Once we move past the obvious general complaint — yes, the songs are generally lightweight, straightforward, not too ambiguous, not too funny, and largely relate to «classic» Cheap Trick the same way, say, that post-1972 Ray Davies records relate to the classic Kinks period — there's very little by way of specific accusations that I could fling at specific tracks, because I like most of them. Melodic-romantic power-pop à la Roy Orbison? You have this in the form of ʽBorderlineʼ, an escapist anthem whose verve makes it perfectly credible (hey, wait a minute — is this why they are parodying the cover of Born To Run on the front sleeve photo?). Odd mixes of lushly harmonized Europop with British pub-rock? That is more or less what they do on the title track, one of the album's few returns to pure sarcasm ("I wanna be the biggest gun in the world, I wanna see the tits on every girl!" roars Zander while impersonating the average exploited slob) that cleverly drifts between cocky verses and pleading choruses. Likewise, ʽYounger Girlsʼ offers a good way of glueing a generic blues-rock verse with a singalong pop chorus, and this juncture is actually more interesting than the song's salacious lyrics — hedonistic odes to group sex with teenage females may be a trademark of the Eighties, but it is the melodic structure of the tune, not its verbal message, that has a better chance of survival into the 21st century. (Not that I'm implying that group sex with teenage females has become completely irrelevant in the 21st century, mind you, but at least people tend to use different language to describe it now).

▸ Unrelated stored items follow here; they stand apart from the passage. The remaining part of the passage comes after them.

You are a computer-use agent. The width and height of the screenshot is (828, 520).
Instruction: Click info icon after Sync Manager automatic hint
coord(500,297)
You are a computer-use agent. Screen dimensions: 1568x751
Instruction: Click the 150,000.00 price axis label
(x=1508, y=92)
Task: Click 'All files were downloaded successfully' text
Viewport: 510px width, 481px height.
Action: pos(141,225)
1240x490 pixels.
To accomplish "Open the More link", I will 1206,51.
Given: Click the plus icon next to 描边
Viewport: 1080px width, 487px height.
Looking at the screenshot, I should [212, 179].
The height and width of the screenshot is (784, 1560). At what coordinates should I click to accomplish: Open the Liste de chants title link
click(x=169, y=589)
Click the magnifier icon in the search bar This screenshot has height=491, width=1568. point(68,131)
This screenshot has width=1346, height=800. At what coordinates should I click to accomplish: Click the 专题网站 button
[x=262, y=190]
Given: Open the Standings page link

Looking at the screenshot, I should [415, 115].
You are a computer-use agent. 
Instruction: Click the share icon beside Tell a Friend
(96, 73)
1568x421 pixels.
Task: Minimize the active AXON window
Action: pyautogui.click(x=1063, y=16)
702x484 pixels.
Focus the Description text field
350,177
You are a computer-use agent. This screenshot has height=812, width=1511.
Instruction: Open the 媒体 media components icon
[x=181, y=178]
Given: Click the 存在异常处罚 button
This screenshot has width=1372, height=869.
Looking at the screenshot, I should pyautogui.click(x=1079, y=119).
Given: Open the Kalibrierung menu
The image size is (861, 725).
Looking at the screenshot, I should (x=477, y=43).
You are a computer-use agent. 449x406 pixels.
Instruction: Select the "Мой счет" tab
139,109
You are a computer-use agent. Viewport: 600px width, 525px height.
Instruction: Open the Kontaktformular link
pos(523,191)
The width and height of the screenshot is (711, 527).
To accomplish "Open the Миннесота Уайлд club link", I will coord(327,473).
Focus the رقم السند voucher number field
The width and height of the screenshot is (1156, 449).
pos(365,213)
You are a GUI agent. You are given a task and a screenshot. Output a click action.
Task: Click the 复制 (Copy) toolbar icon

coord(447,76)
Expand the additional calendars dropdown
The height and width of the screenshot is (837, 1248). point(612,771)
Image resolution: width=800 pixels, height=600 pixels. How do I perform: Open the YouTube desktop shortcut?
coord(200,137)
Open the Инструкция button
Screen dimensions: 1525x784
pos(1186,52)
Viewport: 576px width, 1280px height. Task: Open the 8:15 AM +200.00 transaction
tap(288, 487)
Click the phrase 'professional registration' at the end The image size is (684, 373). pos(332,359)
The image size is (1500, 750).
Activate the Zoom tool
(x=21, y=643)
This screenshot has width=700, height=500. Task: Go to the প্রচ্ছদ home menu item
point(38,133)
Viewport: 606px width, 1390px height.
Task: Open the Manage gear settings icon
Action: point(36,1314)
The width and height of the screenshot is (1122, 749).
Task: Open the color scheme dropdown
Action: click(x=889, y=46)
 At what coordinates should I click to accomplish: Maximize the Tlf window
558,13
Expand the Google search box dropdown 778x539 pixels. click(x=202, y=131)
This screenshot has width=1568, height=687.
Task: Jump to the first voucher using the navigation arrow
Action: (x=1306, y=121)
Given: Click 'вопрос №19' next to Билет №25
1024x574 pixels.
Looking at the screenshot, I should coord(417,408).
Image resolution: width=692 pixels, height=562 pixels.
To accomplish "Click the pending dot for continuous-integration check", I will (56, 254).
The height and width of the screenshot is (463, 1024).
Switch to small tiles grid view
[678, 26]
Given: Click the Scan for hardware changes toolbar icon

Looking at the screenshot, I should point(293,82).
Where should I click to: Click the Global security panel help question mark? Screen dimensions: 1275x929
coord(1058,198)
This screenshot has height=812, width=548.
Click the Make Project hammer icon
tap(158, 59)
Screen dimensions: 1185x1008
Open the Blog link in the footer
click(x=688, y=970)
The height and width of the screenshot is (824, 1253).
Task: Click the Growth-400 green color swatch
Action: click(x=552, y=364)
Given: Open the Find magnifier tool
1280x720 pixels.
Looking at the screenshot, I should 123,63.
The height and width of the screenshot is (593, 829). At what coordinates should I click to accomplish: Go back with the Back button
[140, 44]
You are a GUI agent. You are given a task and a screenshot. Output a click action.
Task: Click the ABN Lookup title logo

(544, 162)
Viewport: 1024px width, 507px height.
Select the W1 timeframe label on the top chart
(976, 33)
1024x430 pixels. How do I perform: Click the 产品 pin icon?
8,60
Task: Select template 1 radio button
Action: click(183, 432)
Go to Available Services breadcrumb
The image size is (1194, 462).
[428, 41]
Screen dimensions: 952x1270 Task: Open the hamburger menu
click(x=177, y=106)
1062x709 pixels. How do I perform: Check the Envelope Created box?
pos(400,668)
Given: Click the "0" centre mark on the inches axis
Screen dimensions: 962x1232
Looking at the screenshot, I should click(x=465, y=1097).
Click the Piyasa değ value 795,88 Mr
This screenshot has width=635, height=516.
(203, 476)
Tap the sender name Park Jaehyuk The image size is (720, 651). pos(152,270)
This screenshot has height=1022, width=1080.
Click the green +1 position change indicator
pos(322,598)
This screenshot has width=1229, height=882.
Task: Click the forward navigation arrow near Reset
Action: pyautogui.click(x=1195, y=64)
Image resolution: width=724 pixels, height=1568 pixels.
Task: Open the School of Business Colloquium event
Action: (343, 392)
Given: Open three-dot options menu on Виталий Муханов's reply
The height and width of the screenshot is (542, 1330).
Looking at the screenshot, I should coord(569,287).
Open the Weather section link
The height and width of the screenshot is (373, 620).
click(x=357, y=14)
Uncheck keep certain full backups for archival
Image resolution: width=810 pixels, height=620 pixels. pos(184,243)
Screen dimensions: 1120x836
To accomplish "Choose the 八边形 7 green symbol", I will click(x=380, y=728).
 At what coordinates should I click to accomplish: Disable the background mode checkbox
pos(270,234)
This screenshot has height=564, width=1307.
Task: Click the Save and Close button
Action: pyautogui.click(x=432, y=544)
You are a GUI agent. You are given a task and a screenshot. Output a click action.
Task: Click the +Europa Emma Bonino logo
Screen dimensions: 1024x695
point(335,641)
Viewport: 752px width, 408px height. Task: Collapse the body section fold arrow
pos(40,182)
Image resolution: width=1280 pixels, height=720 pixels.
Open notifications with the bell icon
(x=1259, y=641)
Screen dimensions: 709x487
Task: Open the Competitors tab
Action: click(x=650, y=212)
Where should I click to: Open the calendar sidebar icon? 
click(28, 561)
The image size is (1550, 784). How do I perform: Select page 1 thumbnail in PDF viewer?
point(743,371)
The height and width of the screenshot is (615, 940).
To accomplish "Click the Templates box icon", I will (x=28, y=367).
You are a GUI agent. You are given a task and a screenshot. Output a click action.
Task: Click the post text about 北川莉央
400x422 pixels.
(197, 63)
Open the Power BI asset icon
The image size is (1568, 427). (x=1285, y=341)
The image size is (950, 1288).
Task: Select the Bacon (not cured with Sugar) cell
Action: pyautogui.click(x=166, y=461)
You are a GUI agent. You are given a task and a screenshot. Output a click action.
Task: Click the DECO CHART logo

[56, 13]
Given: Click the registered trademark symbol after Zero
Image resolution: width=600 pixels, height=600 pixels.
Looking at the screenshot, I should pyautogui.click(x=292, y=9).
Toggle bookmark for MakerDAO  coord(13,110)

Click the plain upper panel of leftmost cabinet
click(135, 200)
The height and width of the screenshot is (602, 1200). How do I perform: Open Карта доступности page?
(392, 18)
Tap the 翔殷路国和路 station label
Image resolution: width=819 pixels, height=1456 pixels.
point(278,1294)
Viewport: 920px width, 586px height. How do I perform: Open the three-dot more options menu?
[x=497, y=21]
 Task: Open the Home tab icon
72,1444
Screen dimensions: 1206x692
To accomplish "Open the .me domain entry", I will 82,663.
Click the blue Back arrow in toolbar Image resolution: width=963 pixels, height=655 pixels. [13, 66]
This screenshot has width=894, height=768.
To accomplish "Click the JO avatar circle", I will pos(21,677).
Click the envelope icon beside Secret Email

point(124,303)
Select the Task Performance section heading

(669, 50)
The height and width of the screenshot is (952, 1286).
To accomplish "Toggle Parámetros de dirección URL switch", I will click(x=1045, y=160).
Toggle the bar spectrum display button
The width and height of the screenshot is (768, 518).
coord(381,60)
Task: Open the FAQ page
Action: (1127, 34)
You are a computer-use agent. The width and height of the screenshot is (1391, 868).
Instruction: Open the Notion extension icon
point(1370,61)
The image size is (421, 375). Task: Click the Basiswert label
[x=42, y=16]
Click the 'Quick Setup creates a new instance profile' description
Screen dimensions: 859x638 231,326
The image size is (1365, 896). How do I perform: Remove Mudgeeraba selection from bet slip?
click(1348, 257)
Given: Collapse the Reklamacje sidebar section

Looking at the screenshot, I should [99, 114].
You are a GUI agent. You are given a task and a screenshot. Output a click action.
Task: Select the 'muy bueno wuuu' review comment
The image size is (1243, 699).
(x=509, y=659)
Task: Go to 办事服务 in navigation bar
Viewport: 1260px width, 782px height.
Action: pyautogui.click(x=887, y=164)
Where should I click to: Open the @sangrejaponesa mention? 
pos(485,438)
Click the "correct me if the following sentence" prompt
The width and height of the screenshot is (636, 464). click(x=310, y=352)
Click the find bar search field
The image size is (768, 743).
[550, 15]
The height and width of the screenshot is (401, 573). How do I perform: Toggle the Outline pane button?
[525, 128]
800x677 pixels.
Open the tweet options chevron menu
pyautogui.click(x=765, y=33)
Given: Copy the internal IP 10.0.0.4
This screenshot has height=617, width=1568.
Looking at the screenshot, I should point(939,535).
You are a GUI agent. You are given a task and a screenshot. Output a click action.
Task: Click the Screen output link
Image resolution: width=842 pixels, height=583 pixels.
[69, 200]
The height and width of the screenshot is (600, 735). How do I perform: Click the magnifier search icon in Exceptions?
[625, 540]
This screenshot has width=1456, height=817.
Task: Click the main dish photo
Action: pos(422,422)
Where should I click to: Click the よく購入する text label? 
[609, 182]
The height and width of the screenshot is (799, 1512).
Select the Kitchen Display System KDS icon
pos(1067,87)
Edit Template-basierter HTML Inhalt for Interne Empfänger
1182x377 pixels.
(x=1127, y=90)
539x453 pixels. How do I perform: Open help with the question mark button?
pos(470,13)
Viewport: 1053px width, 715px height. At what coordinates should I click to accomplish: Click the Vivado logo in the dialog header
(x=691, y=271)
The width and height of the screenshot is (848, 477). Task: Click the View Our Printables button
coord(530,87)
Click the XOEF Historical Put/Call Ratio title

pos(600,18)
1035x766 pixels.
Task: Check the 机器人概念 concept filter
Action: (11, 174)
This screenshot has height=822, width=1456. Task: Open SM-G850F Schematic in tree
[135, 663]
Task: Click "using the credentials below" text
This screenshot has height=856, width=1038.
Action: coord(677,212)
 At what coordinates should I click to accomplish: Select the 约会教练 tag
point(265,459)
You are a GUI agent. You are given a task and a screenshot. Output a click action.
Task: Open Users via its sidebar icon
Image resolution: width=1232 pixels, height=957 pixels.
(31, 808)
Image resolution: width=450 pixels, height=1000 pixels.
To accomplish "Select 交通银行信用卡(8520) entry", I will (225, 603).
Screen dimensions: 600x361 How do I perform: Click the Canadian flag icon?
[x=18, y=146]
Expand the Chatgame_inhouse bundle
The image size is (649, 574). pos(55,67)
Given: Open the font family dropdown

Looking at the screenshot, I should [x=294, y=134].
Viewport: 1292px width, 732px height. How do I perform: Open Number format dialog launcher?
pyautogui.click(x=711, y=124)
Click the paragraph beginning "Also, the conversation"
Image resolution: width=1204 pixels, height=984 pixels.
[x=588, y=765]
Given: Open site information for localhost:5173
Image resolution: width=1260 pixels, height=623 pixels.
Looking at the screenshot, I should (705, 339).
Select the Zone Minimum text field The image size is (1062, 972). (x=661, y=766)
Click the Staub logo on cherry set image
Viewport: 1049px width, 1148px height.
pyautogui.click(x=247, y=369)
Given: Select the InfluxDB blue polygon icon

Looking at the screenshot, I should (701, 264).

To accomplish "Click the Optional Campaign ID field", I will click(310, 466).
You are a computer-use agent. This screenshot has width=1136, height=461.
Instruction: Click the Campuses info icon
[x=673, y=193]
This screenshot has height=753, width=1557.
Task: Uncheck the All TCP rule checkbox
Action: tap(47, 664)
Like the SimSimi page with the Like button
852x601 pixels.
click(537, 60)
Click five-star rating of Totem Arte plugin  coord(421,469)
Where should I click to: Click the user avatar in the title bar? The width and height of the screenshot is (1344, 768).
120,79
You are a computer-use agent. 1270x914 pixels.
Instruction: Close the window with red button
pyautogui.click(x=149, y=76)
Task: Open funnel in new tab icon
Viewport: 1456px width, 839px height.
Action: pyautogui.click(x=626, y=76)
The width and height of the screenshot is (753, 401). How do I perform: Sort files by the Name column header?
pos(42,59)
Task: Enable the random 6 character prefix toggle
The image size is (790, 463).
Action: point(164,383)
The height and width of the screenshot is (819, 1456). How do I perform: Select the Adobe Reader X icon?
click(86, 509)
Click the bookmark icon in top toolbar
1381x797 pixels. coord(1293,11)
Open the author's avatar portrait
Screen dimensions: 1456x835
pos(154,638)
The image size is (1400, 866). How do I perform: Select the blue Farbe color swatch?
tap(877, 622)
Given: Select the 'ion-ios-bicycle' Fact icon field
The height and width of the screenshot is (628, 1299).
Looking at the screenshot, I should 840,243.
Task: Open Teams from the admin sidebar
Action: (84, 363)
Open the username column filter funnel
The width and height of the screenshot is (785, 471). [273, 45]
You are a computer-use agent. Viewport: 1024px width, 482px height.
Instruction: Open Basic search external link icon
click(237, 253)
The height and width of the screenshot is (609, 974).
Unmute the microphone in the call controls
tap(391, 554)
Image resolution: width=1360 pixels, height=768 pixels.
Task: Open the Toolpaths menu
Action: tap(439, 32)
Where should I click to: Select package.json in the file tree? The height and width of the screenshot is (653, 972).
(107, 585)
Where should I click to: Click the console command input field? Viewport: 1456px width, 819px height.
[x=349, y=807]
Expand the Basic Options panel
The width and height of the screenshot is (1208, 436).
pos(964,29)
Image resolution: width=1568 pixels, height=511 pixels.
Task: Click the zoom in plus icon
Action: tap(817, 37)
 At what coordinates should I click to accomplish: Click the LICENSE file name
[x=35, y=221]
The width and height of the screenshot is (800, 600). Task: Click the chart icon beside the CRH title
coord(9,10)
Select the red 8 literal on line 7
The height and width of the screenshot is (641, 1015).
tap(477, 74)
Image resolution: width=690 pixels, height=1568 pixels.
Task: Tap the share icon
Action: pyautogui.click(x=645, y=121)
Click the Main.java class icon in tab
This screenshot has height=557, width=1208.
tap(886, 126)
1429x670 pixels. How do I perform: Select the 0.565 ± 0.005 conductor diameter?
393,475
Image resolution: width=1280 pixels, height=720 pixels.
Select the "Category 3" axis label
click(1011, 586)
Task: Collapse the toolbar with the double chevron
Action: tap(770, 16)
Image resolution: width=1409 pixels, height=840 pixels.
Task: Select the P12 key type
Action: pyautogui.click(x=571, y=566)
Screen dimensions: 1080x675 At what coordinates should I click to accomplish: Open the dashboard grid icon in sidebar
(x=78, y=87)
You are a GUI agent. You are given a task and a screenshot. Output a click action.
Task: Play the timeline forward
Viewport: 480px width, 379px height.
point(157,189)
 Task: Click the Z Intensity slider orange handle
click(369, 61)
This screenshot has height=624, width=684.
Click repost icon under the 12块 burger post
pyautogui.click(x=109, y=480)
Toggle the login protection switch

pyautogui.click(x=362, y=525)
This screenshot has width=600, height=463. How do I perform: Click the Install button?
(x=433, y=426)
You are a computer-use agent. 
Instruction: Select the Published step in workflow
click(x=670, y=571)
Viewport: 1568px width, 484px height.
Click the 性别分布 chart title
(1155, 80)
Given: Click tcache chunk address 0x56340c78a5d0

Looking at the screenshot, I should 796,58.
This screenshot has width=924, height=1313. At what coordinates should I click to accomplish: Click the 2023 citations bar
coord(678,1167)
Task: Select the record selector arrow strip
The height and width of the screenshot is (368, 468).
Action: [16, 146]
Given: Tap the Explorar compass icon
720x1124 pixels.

Even the album's lonely ballad, ʽY.O.Y.O.Yʼ, is a standout in their balladry catalog of the time: the emphasis is not on the «power» aspect, but on the melodicity of the lead vocal — Zander's "why oh why oh why can't I... be in love forever?" has a beautiful drawl to it, more of a combination of satisfied purring and hazy laziness than operatic bombast, and somehow all the guitars and keyboards are wisely minimalized and restrained in the background, placing 100% emphasis on the echo-tinged vocals (and yes, Zander's vocals can be beautiful when handled properly). And the album's only song that was actually written by Rundgren, ʽHeaven's Fallingʼ (and sounds not unlike pop-era Utopia), is suitably anthemic and catchy, though, again, perhaps a little too idealistic for a band like Cheap Trick.
Anyway, I do have to keep all the gushing in check: Next Position Please is highly consistent, but this does not necessarily mean that it is consistently great — much like Todd Rundgren's entire career, it is extremely solidly written pop, but it reflects craft rather than genius, and it is not often that you can instinctively perceive that the guys are really living out these songs or having fun with them. In fact, Rundgren's production precludes them from having fun: it goes in the opposite direction from One On One, where all the wildness sometimes seemed too exaggerated and standing in the way of a good pop hook — and now that we've got pop hooks a-plenty, I'm starting to miss some of that wildness! You could say that some people are never satisfied, yet somehow they didn't seem to have a problem harmoniously merging the two sides on four albums in a row in the previous decade. And now they have it — still a thumbs up, for sure, but once your magic wand is broken, there's only so much you can achieve with duct tape.